Supplementary Material for: Upregulation of SSTR2 expression and radioligand binding of [18F]SiTATE in neuroendocrine tumour cells with combined inhibition of class I HDACs and LSD1.

Introduction: Peptide receptor radionuclide therapy (PRRT) is a highly effective, targeted treatment option in advanced neuroendocrine tumours (NETs). However, NET patients expressing low levels of Somatostatin receptor type (SSTR)2 do not benefit from this powerful tool. Recently, several preclinical studies have revealed that histone deacetylase (HDAC) inhibitors can upregulate the expression of SSTR2 and enhance somatostatin ligand binding to tumour cells. In this preclinical study, we explored the effects of single and combined treatment of NET cells with the class I HDAC inhibitor entinostat and the lysine-specific demethylase 1 (LSD1) inhibitor CC-90011, on cell viability, SSTR2 expression and radioligand binding. Methods: The human NET cell lines BON1, NCI-H727, and QGP1 were treated with entinostat, CC-90011 or a combination of both. Cell viability was measured with a cell viability assay. SSTR2 expression was assessed by quantitative PCR, Western blot analysis, and immunohistochemistry. [18F]SiTATE uptake was investigated by a radioligand binding assay. Results: Treatment of NET cells with entinostat, CC-90011 and especially with the combination of both reduced tumour cell viability and strongly induced SSTR2 expression resulting in potently enhanced radioligand binding of [18F]SiTATE. Conclusion: Combined inhibition of class I HDACs and LSD1 potently increases SSTR2 expression and consequently radioligand binding and might thus be a putative strategy to improve the outcome of PRRT therapy in patients with NETs.

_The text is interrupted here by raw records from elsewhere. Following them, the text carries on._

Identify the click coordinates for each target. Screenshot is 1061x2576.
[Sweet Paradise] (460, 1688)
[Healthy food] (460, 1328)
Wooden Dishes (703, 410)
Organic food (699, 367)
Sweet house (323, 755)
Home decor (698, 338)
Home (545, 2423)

引言：肽受体放射性核素治疗（PRRT）是晚期神经内分泌瘤（NETs）的高效靶向治疗方案。然而，生长抑素受体2型（SSTR2）低表达的NET患者无法从该治疗手段中获益。近期多项临床前研究表明，组蛋白去乙酰化酶（HDAC）抑制剂可上调SSTR2的表达，并增强生长抑素配体与肿瘤细胞的结合能力。本项临床前研究探究了I类HDAC抑制剂恩替诺特（entinostat）与赖氨酸特异性去甲基化酶1（LSD1）抑制剂CC-90011单药及联合给药，对NET细胞的细胞活力、SSTR2表达及放射性配体结合的影响。 方法：将人NET细胞系BON1、NCI-H727及QGP1分别用恩替诺特、CC-90011或二者联合进行处理。采用细胞活力检测实验测定细胞活力；通过定量PCR、蛋白质免疫印迹分析及免疫组织化学评估SSTR2的表达水平；利用放射性配体结合实验研究[18F]SiTATE的摄取情况。 结果：恩替诺特、CC-90011单药处理，尤其是二者联合处理，可降低NET肿瘤细胞的活力，并显著诱导SSTR2的表达，进而有效增强[18F]SiTATE的放射性配体结合能力。 结论：联合抑制I类HDAC与LSD1可强效上调SSTR2的表达，继而增强放射性配体结合能力，或可作为改善NET患者PRRT治疗预后的潜在策略。